After the 1969 EC-121 shootdown incident, F-4 Phantom fighter jets at Kunsan Air Base were ordered to load B61 nuclear bombs and began planning and preparations for a nuclear strike against the Democratic People's Republic of Korea (North Korea).[23] After a few hours, the order to stand down was given. The jet never took off. Reportedly, President Richard Nixon was drunk when he gave the order for a nuclear attack against the DPRK.[24] The order to stand down was given on the advice of Secretary of State Henry Kissinger.

1970s, 1980s, and 1990s[]

October 1973[]

During the Yom Kippur War, Israeli officials panicked that the Arab invasion force would overrun Israel after the Syrian Army nearly achieved a breakout in the Golan Heights, and the U.S. government rebuffed Israel's request for an emergency airlift. According to a former CIA official, General Moshe Dayan requested and received authorization from Israeli Prime Minister Golda Meir to arm 13 Jericho missiles and 8 F-4 Phantom II fighter jets with nuclear warheads. The missile launchers were located at Sdot Micha Airbase, while the fighter jets were placed on 24-hour notice at Tel Nof Airbase. The missiles were said to be aimed at the Arab military headquarters in Cairo and Damascus. The United States discovered Israel's nuclear deployment after a Lockheed SR-71 Blackbird reconnaissance aircraft spotted the missiles, and it began an airlift the same day. After the U.N. Security Council imposed a ceasefire, conflict resumed when the Israel Defense Force moved to encircle the Egyptian Third Army. According to former U.S. State Department officials, General Secretary Leonid Brezhnev threatened to deploy the Soviet Airborne Forces against Israeli forces, and the U.S. Armed Forces were placed at DEFCON 3. Israel also redeployed its nuclear weapons. While DEFCON 3 was still in effect, mechanics repairing the alarm system at Kincheloe Air Force Base in Michigan accidentally activated it and nearly scrambled the B-52 bombers at the base before the duty officer declared a false alarm.[4] The crisis finally ended when Prime Minister Meir halted all military action.[25] Declassified Israeli documents have not confirmed these allegations directly, but have confirmed that Israel was willing to use "drastic means" to win the war.[26]

9 November 1979[]

Computer errors at the NORAD headquarters in Peterson Air Force Base, the Strategic Air Command command post in Offutt Air Force Base, the National Military Command Center in the Pentagon, and the Alternate National Military Command Center in the Raven Rock Mountain Complex led to alarm and full preparation for a nonexistent large-scale Soviet attack.[4][5] NORAD notified national security adviser Zbigniew Brzezinski that the Soviet Union had launched 250 ballistic missiles with a trajectory for the United States, stating that a decision to retaliate would need to be made by the president within 3 to 7 minutes. NORAD computers then placed the number of incoming missiles at 2,200.[27] Strategic Air Command was notified, and nuclear bombers prepared for takeoff. Within six to seven minutes of the initial response, PAVE PAWS satellite and radar systems were able to confirm that the attack was a false alarm.[4][7][28]

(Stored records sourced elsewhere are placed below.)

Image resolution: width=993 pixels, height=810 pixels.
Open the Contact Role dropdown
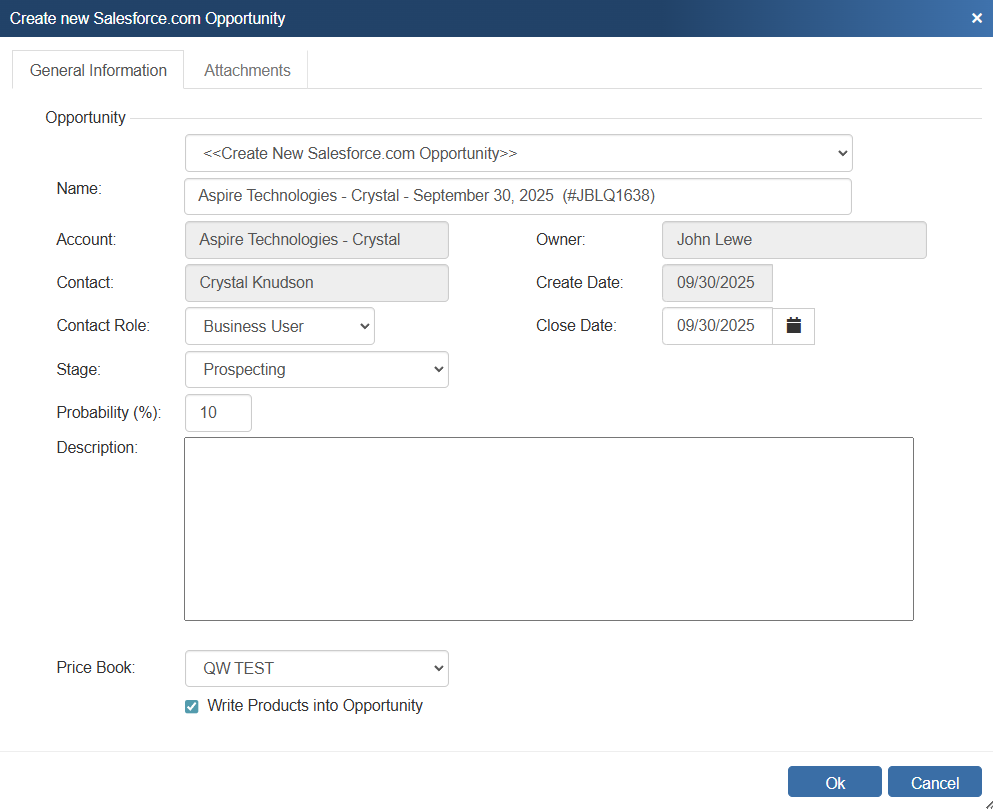click(x=280, y=326)
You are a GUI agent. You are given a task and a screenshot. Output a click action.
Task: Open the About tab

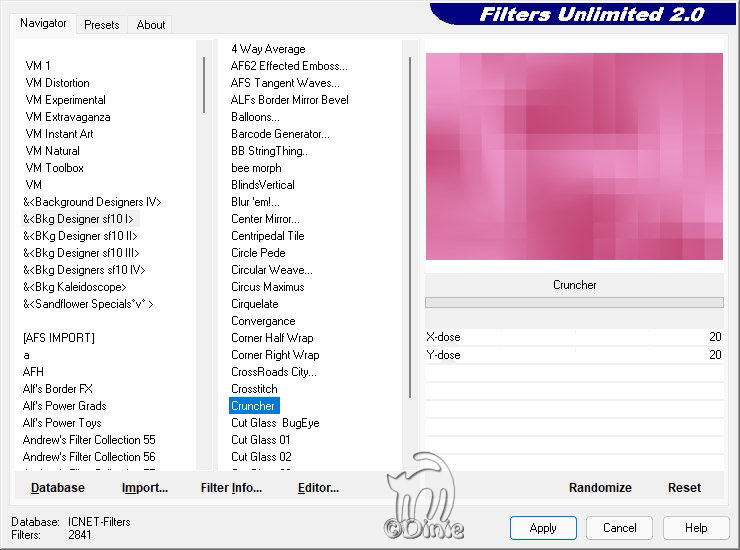click(x=151, y=25)
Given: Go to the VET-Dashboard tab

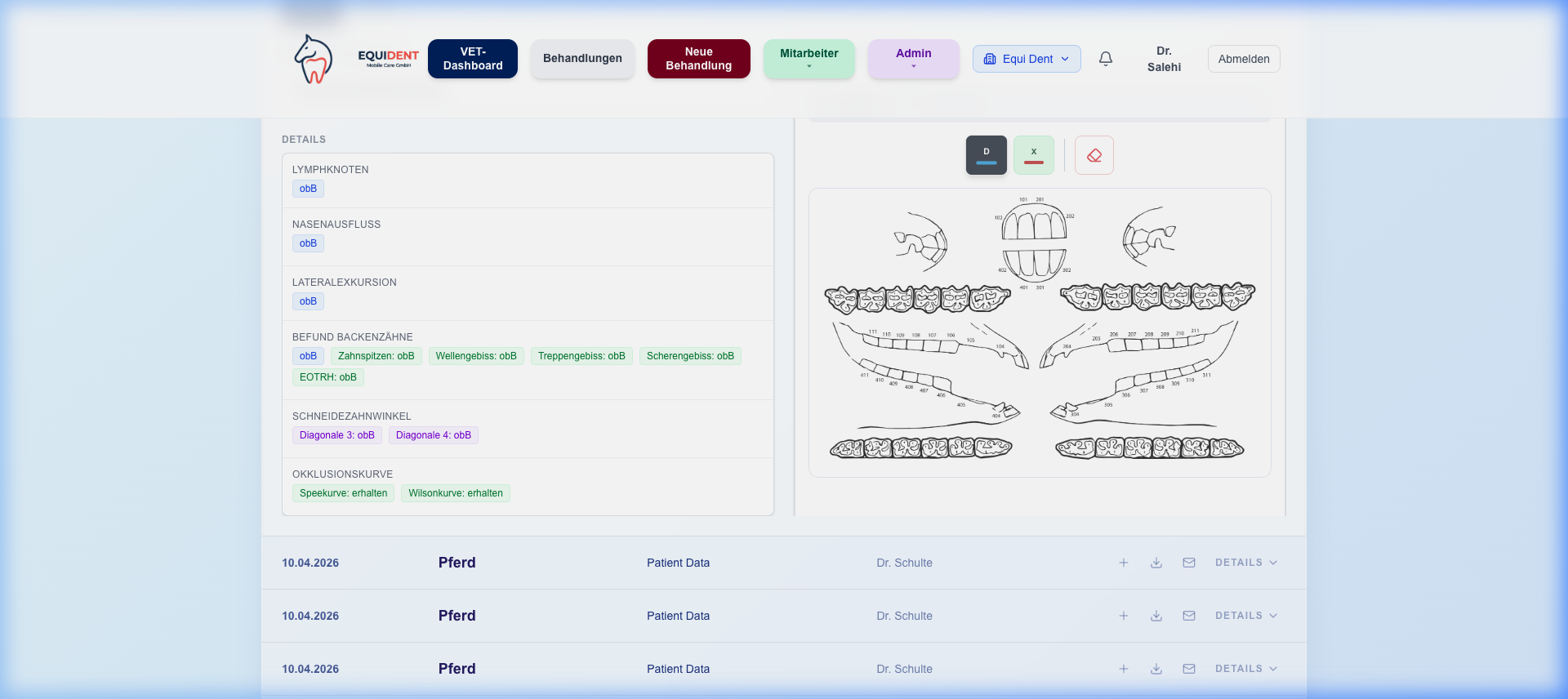Looking at the screenshot, I should (x=473, y=59).
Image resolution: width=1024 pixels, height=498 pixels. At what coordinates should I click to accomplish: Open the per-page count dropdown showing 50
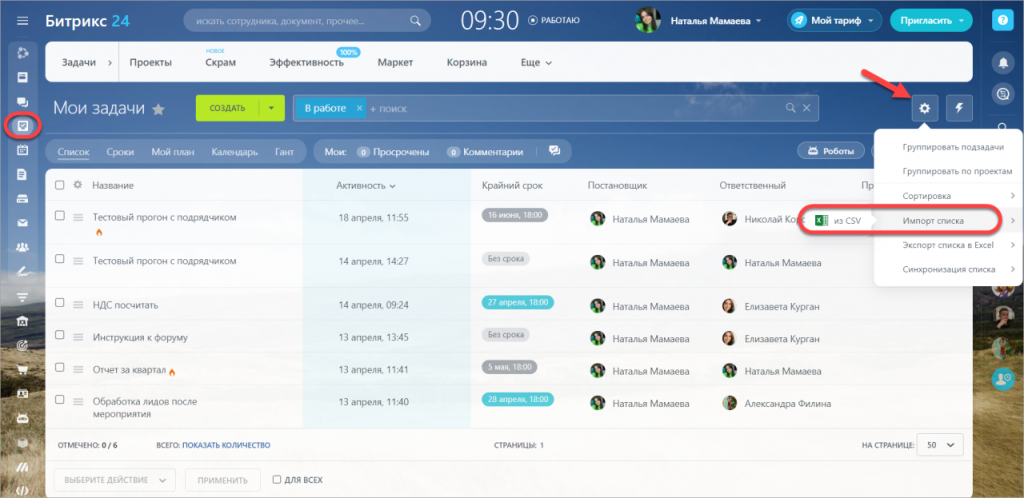coord(939,445)
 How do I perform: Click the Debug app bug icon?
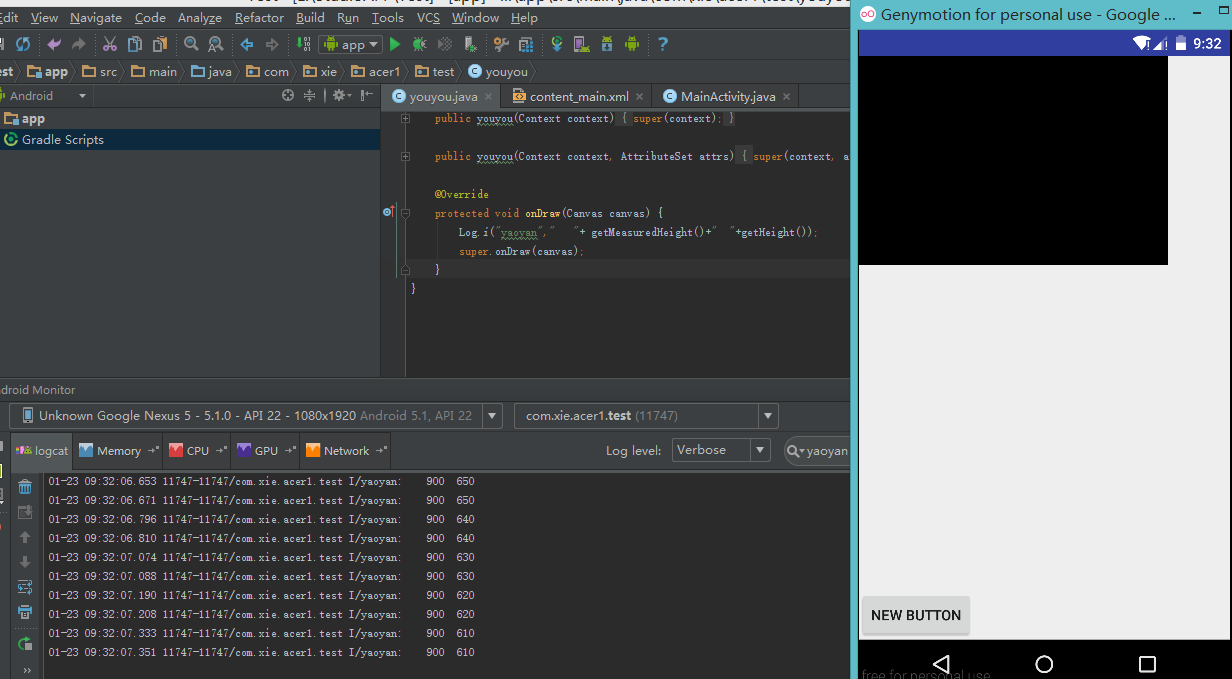coord(420,44)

Congress quickly learned of the incident because Senator Charles H. Percy was present at the NORAD headquarters during the panic. A General Accounting Office investigation found that a training scenario was inadvertently loaded into an operational computer in the Cheyenne Mountain Complex.[4] Commenting on the incident, U.S. State Department adviser Marshall Shulman stated that "false alerts of this kind are not a rare occurrence. There is a complacency about handling them that disturbs me."[27] Soviet General Secretary Leonid Brezhnev composed a letter to U.S. President Jimmy Carter that the false alarm was "fraught with a tremendous danger" and "I think you will agree with me that there should be no errors in such matters."[29] In the months following the incident there were three more false alarms at NORAD, two of them caused by faulty computer chips.[5] One of them forced the National Emergency Airborne Command Post to taxi into position at Andrews Air Force Base.[29]

15 March 1980[]

A Soviet submarine near the Kuril Islands launched four missiles as part of a training exercise. Of these four, American early warning sensors suggested one to be aimed towards the United States. In response, the United States convened officials for a threat assessment conference, at which point it was determined to not be a threat and the situation was resolved.[5]

26 September 1983[]

Several weeks after the downing of Korean Air Lines Flight 007 over Soviet airspace, a satellite early-warning system near Moscow reported the launch of one American Minuteman ICBM. Soon after, it reported that five missiles had been launched. Convinced that a real American offensive would involve many more missiles, Lieutenant Colonel Stanislav Petrov of the Air Defense Forces refused to acknowledge the threat as legitimate and continued to convince his superiors that it was a false alarm until this could be confirmed by ground radar.[7][30][31][32][33][34][35]

7 to 11 November 1983[]

Able Archer 83 was a command post exercise carried out by NATO military forces and political leaders between 7 and 11 November 1983.[36] The exercise simulated a Soviet conventional attack on European NATO forces 3 days before the start of the exercise (D-3), transitioning to a large scale chemical war (D-1) and on day 1 (D+1) of the exercise, NATO forces sought political guidance on the use of nuclear weapons to stem the Soviet advance which was approved by political leaders. NATO then began simulating preparations for a transition to nuclear war.[37]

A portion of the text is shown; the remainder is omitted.